We found no effect of kinship on cannibalism, suggesting that when cannibals do not have a choice between kin and non-kin victims, the decision to cannibalize is not affected by the degree of relatedness with the potential victims. Hence, this suggests that no inbreeding effects occurred in the strain that had a long history of being cultured or that inbreeding did not affect the tendency to cannibalize. To our best knowledge, inbreeding effects in P. persimilis are absent unless long periods of strong inbreeding are invoked (Poe and Enns 1970). This is common for haplodiploid species, where selection against recessive alleles always acts on the haploid males and the frequency of such alleles therefore remains low, except for genes that specifically code for female traits such as egg production (Tien et al. 2015). We also did not observe population declines or any other adverse effects of inbreeding in either of the two isofemale lines. The isofemale lines were started with one female of each strain. This female was therefore potentially not representative for the entire population. For example, it could have had a higher genetic tendency for cannibalism. This would then have resulted in less variation in the cannibalistic behavior in the isofemale lines than in the original lines, because those mites are genetically fixed whereas the original lines were genetically more diverse. However, we found no such difference in variation in the cannibalistic behavior between strains and lines.

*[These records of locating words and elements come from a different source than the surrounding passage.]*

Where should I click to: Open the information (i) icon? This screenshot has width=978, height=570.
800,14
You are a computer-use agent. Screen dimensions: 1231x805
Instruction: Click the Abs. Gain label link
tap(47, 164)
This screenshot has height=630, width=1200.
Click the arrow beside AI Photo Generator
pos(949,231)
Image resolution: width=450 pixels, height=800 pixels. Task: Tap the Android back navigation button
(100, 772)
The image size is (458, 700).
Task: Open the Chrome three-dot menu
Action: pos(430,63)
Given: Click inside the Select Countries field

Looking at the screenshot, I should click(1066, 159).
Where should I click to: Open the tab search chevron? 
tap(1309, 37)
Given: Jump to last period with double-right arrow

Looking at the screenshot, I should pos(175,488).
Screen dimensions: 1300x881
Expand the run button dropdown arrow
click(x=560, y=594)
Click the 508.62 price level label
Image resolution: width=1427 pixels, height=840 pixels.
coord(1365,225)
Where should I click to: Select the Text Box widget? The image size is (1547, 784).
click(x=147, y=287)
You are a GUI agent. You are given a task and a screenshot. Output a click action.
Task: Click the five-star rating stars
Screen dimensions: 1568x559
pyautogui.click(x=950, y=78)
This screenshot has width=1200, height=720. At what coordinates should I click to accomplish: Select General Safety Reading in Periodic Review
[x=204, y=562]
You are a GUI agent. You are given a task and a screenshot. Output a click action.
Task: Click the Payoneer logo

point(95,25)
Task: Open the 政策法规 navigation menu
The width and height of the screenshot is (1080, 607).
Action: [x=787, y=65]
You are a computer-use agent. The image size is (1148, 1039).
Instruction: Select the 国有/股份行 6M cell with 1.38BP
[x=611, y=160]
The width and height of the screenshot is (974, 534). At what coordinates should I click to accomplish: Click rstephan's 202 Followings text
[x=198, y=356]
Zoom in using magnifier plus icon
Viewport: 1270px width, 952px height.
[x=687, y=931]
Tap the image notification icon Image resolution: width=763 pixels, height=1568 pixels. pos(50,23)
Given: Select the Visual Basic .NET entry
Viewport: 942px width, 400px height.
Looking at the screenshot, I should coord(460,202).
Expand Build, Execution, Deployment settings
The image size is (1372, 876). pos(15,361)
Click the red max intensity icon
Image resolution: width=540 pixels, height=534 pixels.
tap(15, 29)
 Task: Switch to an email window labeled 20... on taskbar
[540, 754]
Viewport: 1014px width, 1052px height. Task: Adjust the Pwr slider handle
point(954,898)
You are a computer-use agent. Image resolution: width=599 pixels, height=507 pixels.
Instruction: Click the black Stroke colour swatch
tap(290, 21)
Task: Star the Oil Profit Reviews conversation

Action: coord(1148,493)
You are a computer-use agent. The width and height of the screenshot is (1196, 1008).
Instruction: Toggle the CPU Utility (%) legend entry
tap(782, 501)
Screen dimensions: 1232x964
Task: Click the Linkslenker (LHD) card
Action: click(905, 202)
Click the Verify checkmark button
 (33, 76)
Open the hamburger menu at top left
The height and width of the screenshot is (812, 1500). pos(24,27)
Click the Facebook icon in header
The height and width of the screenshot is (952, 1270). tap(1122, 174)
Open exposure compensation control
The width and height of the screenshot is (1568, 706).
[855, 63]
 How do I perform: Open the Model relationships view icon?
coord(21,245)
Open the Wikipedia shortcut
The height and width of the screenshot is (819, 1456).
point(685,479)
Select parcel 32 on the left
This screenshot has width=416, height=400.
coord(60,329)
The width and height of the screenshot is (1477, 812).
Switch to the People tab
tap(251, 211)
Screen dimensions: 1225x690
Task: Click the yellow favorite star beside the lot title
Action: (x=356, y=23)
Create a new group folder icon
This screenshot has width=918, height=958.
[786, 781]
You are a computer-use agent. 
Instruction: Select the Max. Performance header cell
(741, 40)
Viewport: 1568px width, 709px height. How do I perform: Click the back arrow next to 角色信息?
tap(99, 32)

Several studies have focused on kin recognition in phytoseiid mites (Faraji et al. 2000; Schausberger and Croft 2001), but also in other animal taxa (Pfennig 1997; Bilde and Lubin 2001; Parsons et al. 2013; Bayoumy and Michaud 2015; Ringler et al. 2017). In the spider species Stegodyphus lineatus cannibalism was lower in groups where all the individuals were kin than in mixed groups of kin and non-kin (Bilde and Lubin 2001). Bayoumy and Michaud (2015) showed that females of the Coleoptera species Hippodamia convergens discriminate between filial and non-filial egg clusters and preferentially cannibalize the latter. Schausberger and Croft (2001) show that P. persimilis is able to discriminate between kin and non-kin larvae and preferred to cannibalize the latter. Even though our study was not focused on kin discrimination of P. persimilis, we explored whether the level of relatedness with the prey could have affected cannibalistic behavior. The lack of variation between the kin and non-kin treatment does not contradict earlier reports of kin discrimination in this species (Schausberger and Croft 2001; Schausberger 2004) because we did not offer the cannibals a choice between kin and non-kin victims.

In natural settings, the predators can opt out of cannibalizing by dispersing away from the patch without prey and search for a new prey patch. For the two strains used here, we have information about their dispersal behavior (Pels and Sabelis 1999; Revynthi et al. submitted). In wind tunnel experiments, both strains showed a tendency to disperse only after heterospecific prey were depleted, showing the so-called ‘killer’ strategy of prey exploitation (van Baalen and Sabelis 1995). Theoretical work on the evolution of cannibalism and predator dispersal predicts that predators with the ‘killer’ strategy are selected for higher cannibalistic tendency (Pels 2001). Given the variation for this prey exploitation behavior (Pels and Sabelis 1999; Revynthi et al. submitted), we argue that there may also be variation in cannibalistic tendency among natural populations of P. persimilis. Future research should explore whether the two genders will show similar behavior as observed in this study when they have the option to disperse.